_Description of the task:_ Write out every entry below exactly as it appears. Pictures do not belong in the copy.

[Opening Data for review section]

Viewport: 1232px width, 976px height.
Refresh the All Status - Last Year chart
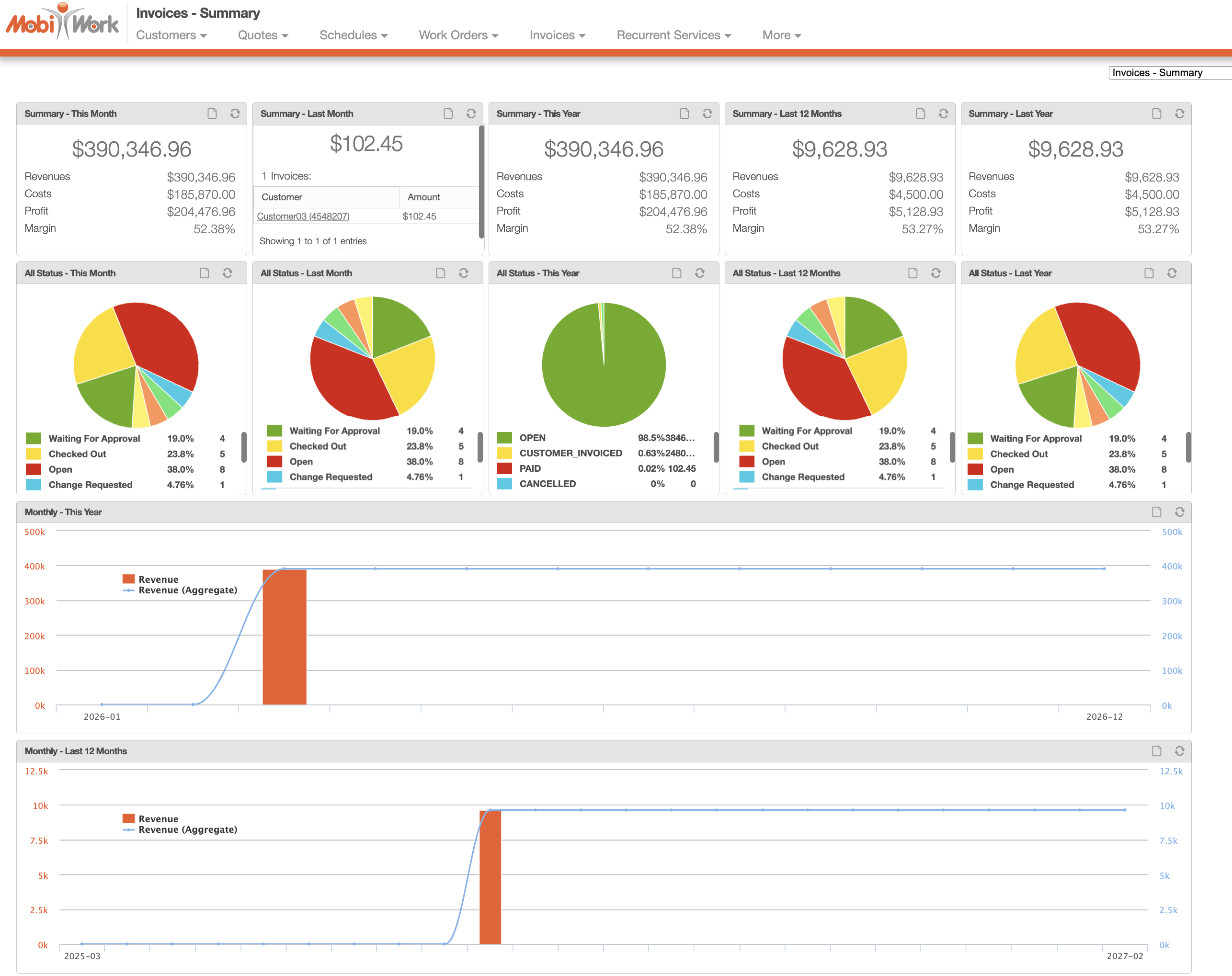(x=1172, y=273)
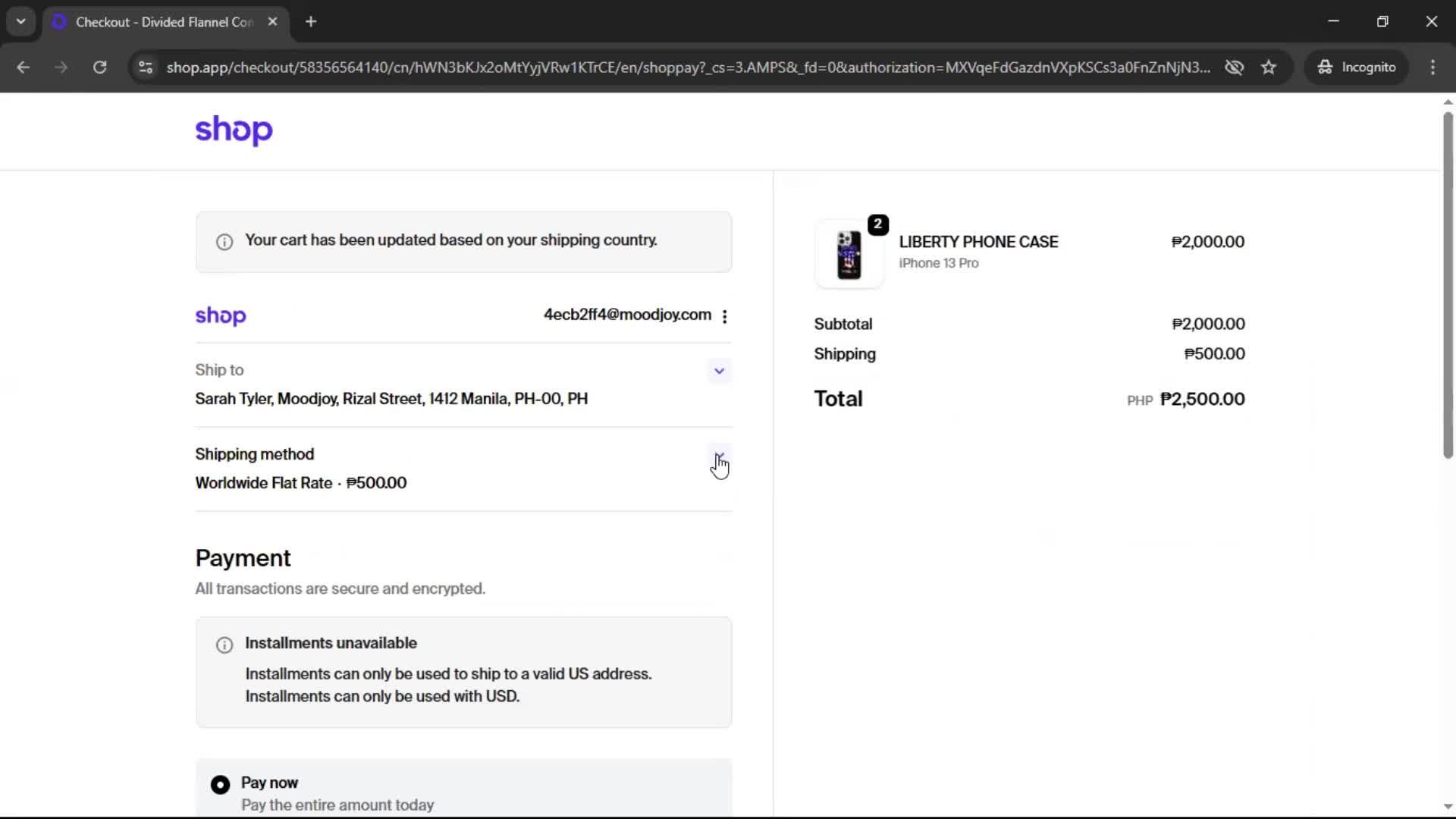1456x819 pixels.
Task: Click the info icon in cart updated notice
Action: pos(224,242)
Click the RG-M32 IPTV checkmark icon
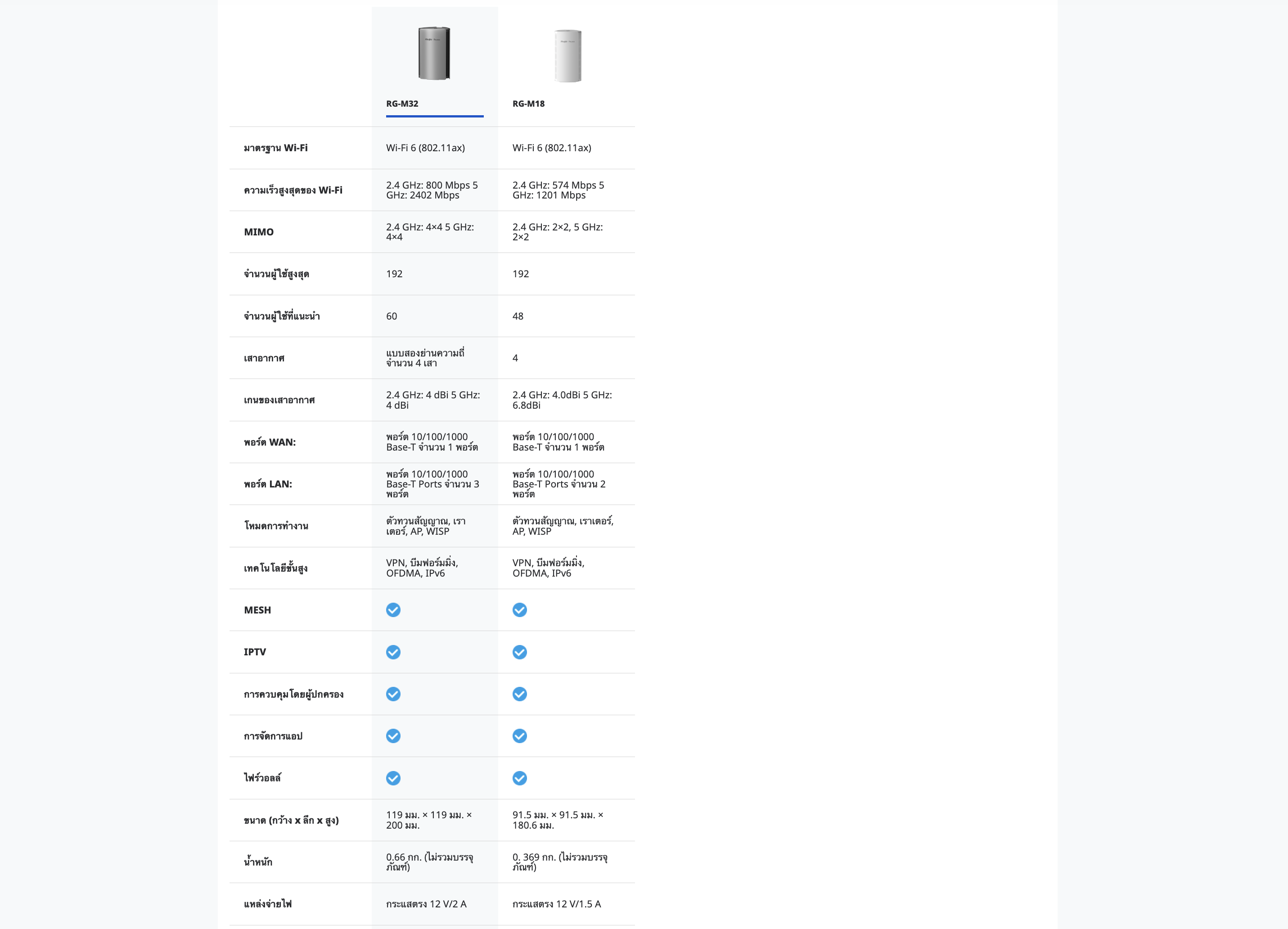The height and width of the screenshot is (929, 1288). tap(393, 652)
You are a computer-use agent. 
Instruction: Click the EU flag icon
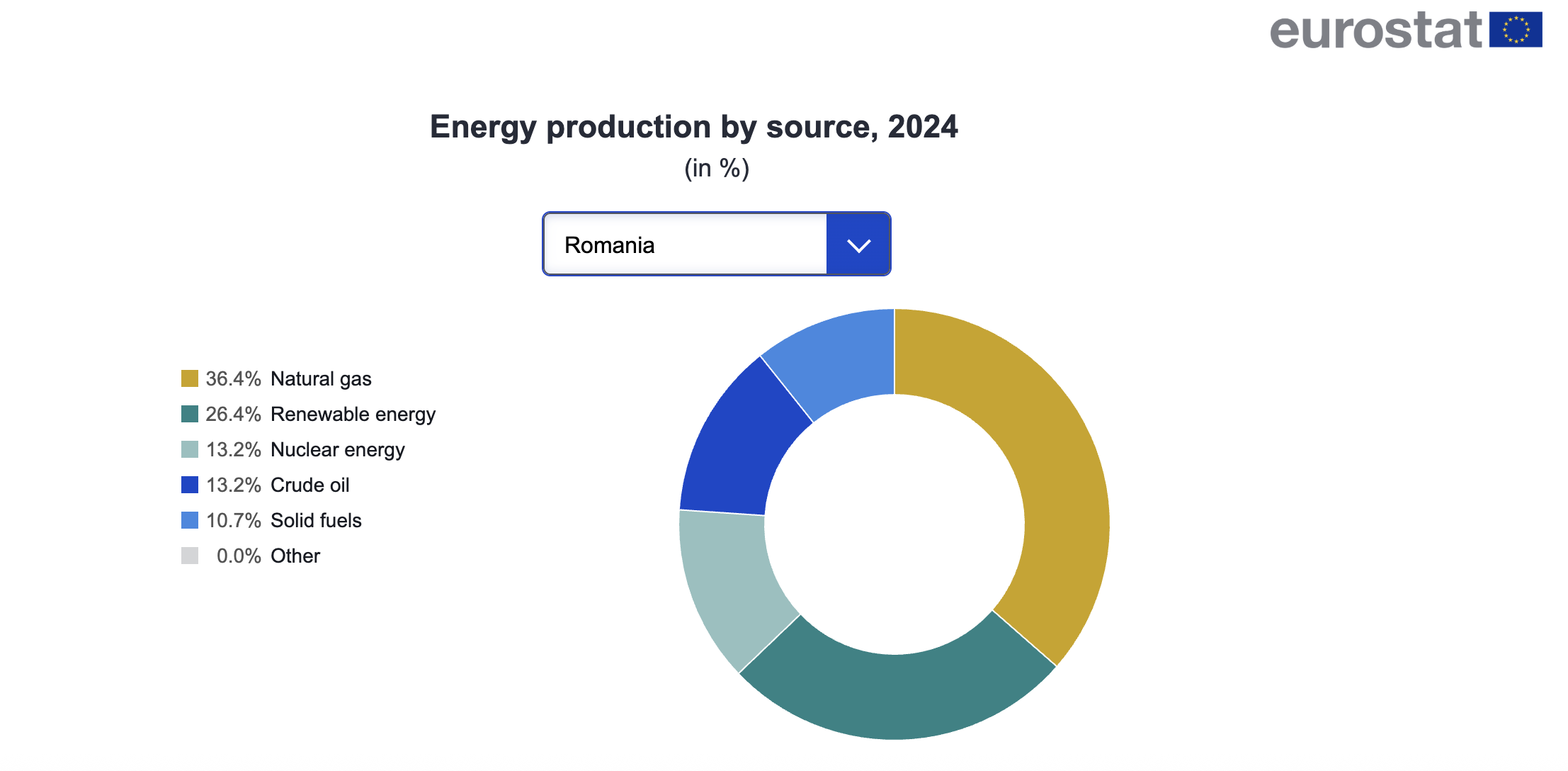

[Closing Data for review section]

_Answer box:_
Viewport: 1232px width, 976px height.
Refresh the All Status - Last Year chart
(x=1172, y=273)
1456x819 pixels.
Task: Click the info icon in cart updated notice
Action: pos(224,242)
Click the RG-M32 IPTV checkmark icon
The height and width of the screenshot is (929, 1288). tap(393, 652)
You are a computer-use agent. 
Instruction: Click the EU flag icon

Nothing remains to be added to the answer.